* **What you are asked to do**
Rewrite the records below, changing "waist measurement" to "waist size" and leaving everything else the same. Omit the pictures from your version.

A block of data
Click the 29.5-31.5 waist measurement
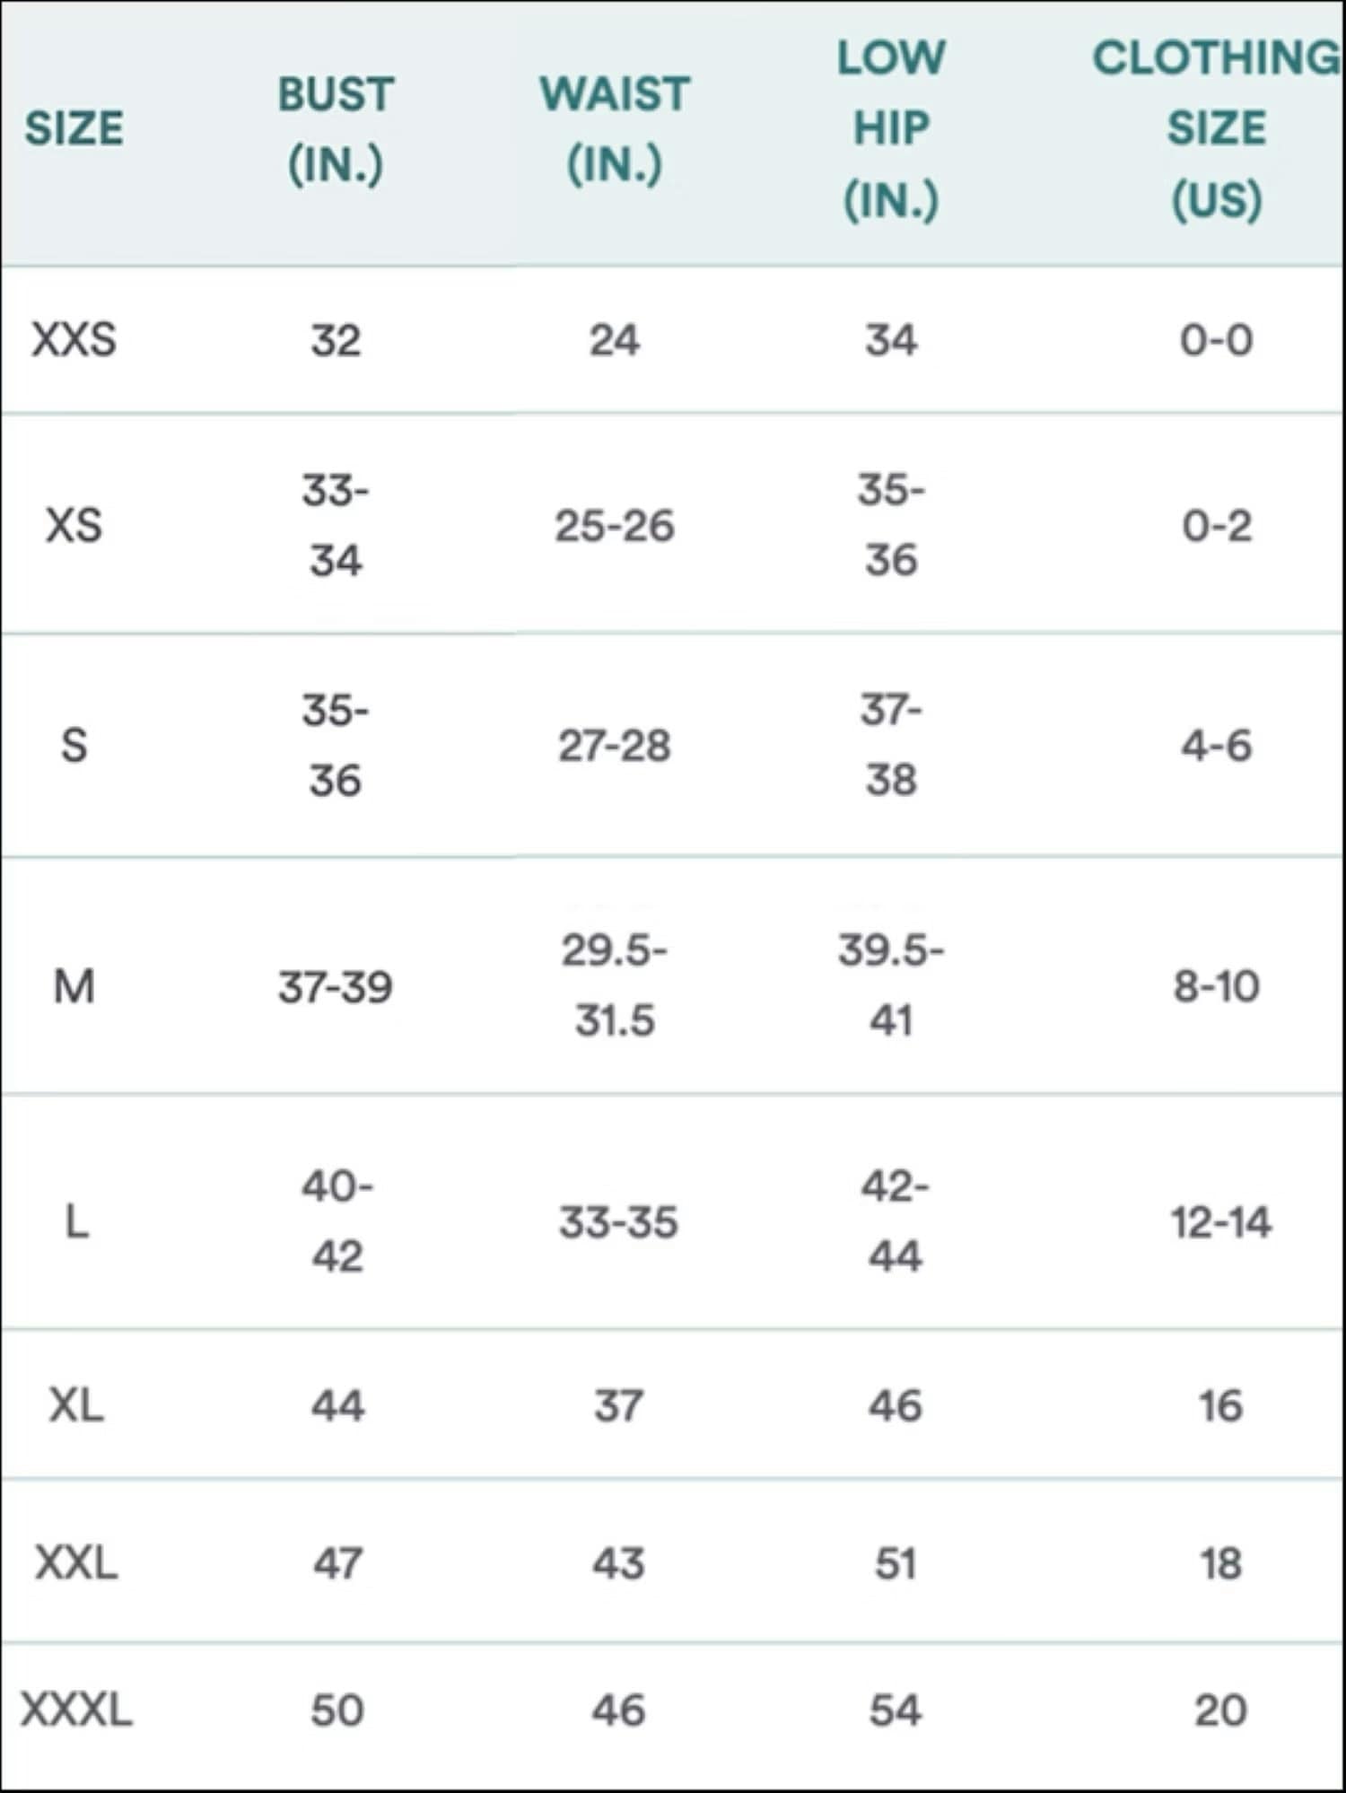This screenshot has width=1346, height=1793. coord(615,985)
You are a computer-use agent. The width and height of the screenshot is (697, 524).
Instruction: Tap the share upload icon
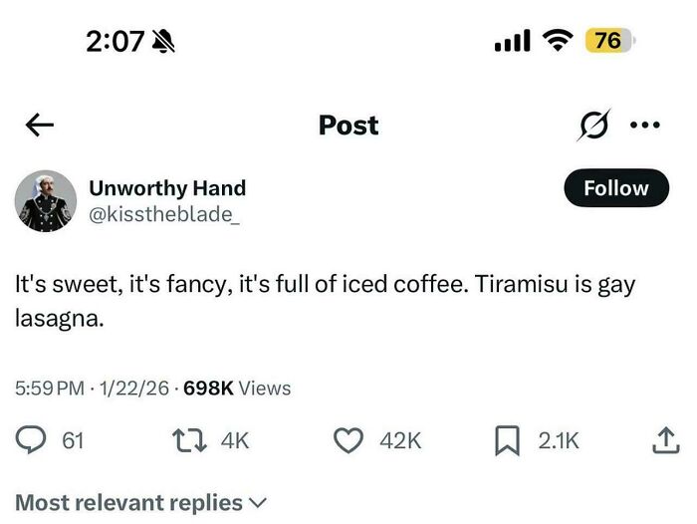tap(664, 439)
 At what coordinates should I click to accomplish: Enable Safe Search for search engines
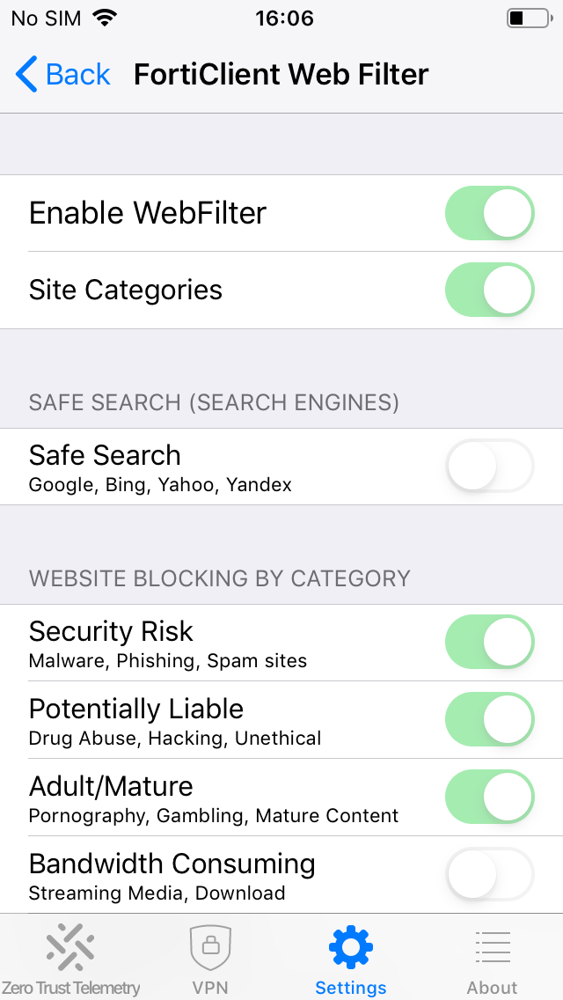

* **Response to this task**
Click the 29.5-31.5 waist size
This screenshot has width=1346, height=1793. coord(615,985)
You are a computer-use agent. The width and height of the screenshot is (697, 524).
Instruction: Tap the share upload icon
tap(664, 439)
 At what coordinates should I click to accomplish: Enable Safe Search for search engines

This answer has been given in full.